Is it time to switch to GitLab? On June 4th, 2018, Microsoft has officially announced its acquisition of the git repository giant, GitHub. This has left most developers in a state of curiosity, but others in a panic looking for alternatives to GitHub. While the official statements from Microsoft are centered around retaining a “developer-first” and “open platform”, one can’t help but wonder how this acquisition will play into a larger business model. So what does the future look like for GitHub and will developers be looking to switch from GitHub to GitLab? Additionally, how does one approach the question of GitLab vs GitHub or find ways for hosting GitLab?
So now what…still use GitHub or switch to GitLab?
GitHub announces its acquisition agreement with Microsoft
With over 2 million commits and vast arrangement of source code, Microsoft not only claims but is leading contributor to GitHub’s platform.

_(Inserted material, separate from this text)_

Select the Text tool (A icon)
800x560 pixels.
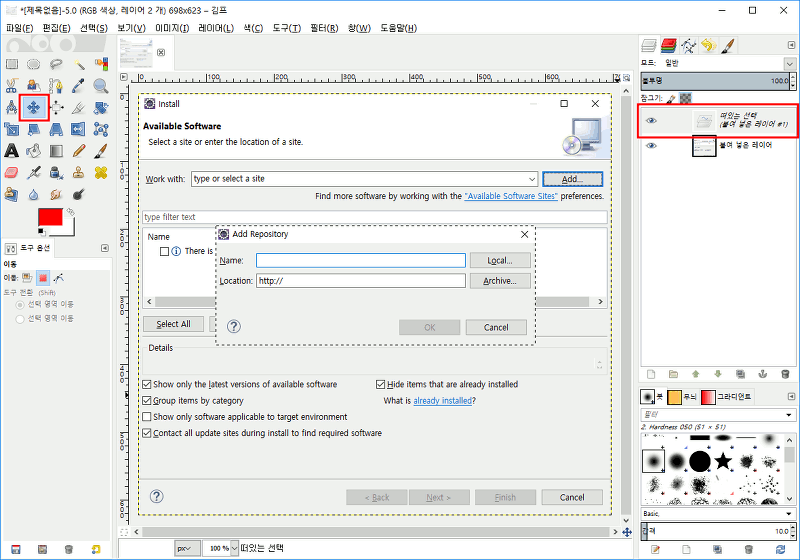[x=12, y=151]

It would appear from the surface that this buyout is going to attract good response from the developer community and shed light on Microsoft’s open source initiative. However, the feedback given by the community proves to tell a slightly different story. This makes it easy to speculate that many will be looking for ways to switch from GitHub to GitLab.
A recent survey conducted by The Register
Given Microsoft’s track record with acquiring platforms like Skype, many are afraid that the tech giant will try to rebuild and/or change GitHub from the ground up. This begs the question, why fix something that doesn’t seem to be broken?

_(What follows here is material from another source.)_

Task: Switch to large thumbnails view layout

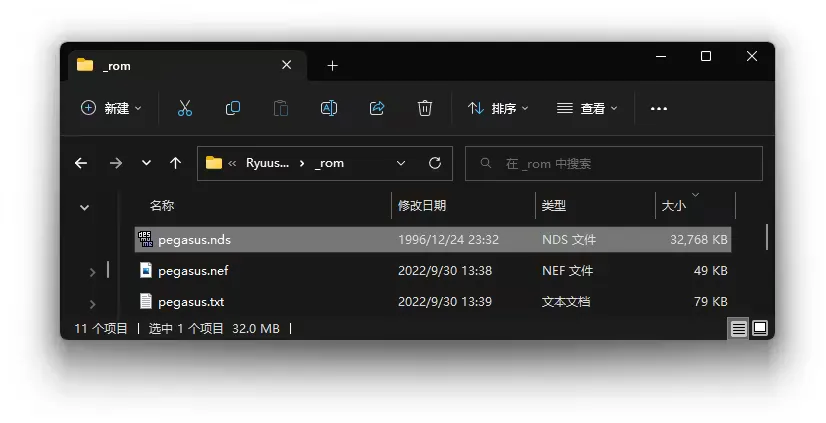Action: (760, 328)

User worry is a legitimate concern when a company of Microsoft’s scale acquires a beloved service. It has potential to become increasingly less convenient to use or possibly receive a complete functionality overhaul. Another aspect that may induce a bit of anxiety in developers involves a price increase. Though there have been no reports to acknowledge such a thing, GitHub has been said to generate little to no profit given that paid accounts are its only source of income.
What are the alternatives to GitHub?
One thing that should be clarified is that GitHub is simply a platform whereas Git is the technology behind it. Because of this, GitHub doesn’t lead the market without quite a bit of competition — one of these alternatives to GitHub is GitLab.
Upon reveal of this recent news, GitLab saw not only the opportunity in user migration to its platform, but also the statistics to back it up.
GitLab reported that they saw an increase of 10x the amount of daily repositories being created. Coincidence? Most likely not as people are already looking to switch from GitHub to GitLab. While its certainly quick to jump ship without knowledge of the full list of details and possible improvements to GitHub, developers clearly have an opinion in this matter, opting to hosting GitLab.
GitLab vs GitHub: A Few Differences
GitLab vs GitHub – a question frequently asked. At the core, the two platforms are effectively the same service. They are both services to host git repositories for version control and issue tracking.
Price and Documentation
One of the main differences is the price between the two. Plans for GitLab start at $4 whereas GitHub offers the same for $7. Both platforms have free repository account plans as well.
Another aspect to consider when looking at GitLab vs GitHub is the ability to import projects. GitLab offers a detailed documentation on this subject while GitHub falls short.
For a detailed list of GitLab vs GitHub, this source is a great start: key differences (thanks to usersnap.com).
Hosting GitLab on a VPS
For those already familiar with hosting GitLab or setting up a Git repository, finding your way around new alternatives to GitHub should be quite easy. You can simply select the button below to try out a Linux Turnkey installation to easily switch to GitLab.
At first glance, the UI is clean and also quite familiar to those with Git repository systems. Initially, GitLab will prompt you to create a new group or project.
You will notice the ability to make your project visibility level private – for free. To do the same in GitHub you would need a paid account. The ability to import projects directly from GitHub is also available. This makes it incredibly easy for new users to switch from GitHub to GitLab.
After two steps you can now begin pushing and fetching your project versions. Happy coding!
If you are a developer looking for alternatives amidst the news, hosting GitLab would provide usefully.
Do I need to make the switch from GitHub to GitLab?
It really depends on personal preference.
Not to be mistaken, GitHub is, without doubt, a fantastic platform and its committed user base only solidify this notion. Microsoft has approached this deal with many precautions for the maintenance of an open source community. Additionally, individual employees have come out to express that the last thing they wish to do is damage the integrity of the popular git platform. Albeit, the curiosity towards the end goal still remains while developers continue to switch to GitLab.
While its shocking to see users abandon a platform so quickly until plans become clear we will continue to see a surprising amount of developers look for alternatives to GitHub. In the meantime, it is too early to tell what the future holds for GitHub and we will see a variety of users switch to GitLab.